A POIGNANT look back into Huddersfield’s history comes to the town’s university next week.

And it’s in the hands of one of the town’s most famous sons.

A special free screening of a rare documentary Home James will enable local people to see a vision of a Huddersfield that was about to change for ever, seen through the eyes of Hollywood film star James Mason.

It was part of an attempt by Mason to rediscover his roots and make peace with his home town.

It was in 1972 that the star teamed up with Yorkshire Television to make a 50-minute feature. He was filmed revisiting and rediscovering Huddersfield, the town of his birth, in 1909.

The programme is now a fascinating historical document, and the University of Huddersfield’s Prof Paul Ward – who has been researching James Mason – decided that it deserved a public showing during the centenary of the star’s birth.

Home James will be shown at the University’s Canalside West lecture theatre on Thursday March 26 at 6pm.
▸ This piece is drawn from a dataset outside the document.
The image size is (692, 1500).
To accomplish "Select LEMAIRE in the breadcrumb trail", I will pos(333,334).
Prof Ward will introduce the screening by describing James Mason’s complex relationship with his home town.

He said: "The documentary is a culmination of his attempt to reintegrate himself into the area.
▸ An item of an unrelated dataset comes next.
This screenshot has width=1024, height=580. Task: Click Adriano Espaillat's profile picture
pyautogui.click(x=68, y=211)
"When he went to America in 1947 he had given an interview for Time magazine and when pressed about Huddersfield he said how much he disliked it, how he never wanted to see his parents again and never wanted to visit the town again.

"At one point in the 1950s, Mason threatened to take out American citizenship. But by the 1960s, after a messy divorce, he tried to re-establish himself as a British actor rooted in the North.

"He began to revisit his parents and he made Spring And Port Wine, filmed in Lancashire.

"Making Home James was a culmination of all these things.

"What he was seeking to do was show Yorkshire people that he was one of them. It was also his opportunity to make it up with his home town … but the Huddersfield he makes up with is very much the Huddersfield of the past."

During the documentary, Mason stresses the unique character of Huddersfield and its cultural and industrial heritage. But Home James concentrates on the town’s elite – the film is full of Rolls Royces and cocktail parties – and it celebrates the last hurrah of the old industrial Huddersfield.

"There is a sense of loss in the film," said Prof Ward. "He knows things are coming to end but he doesn’t want them to."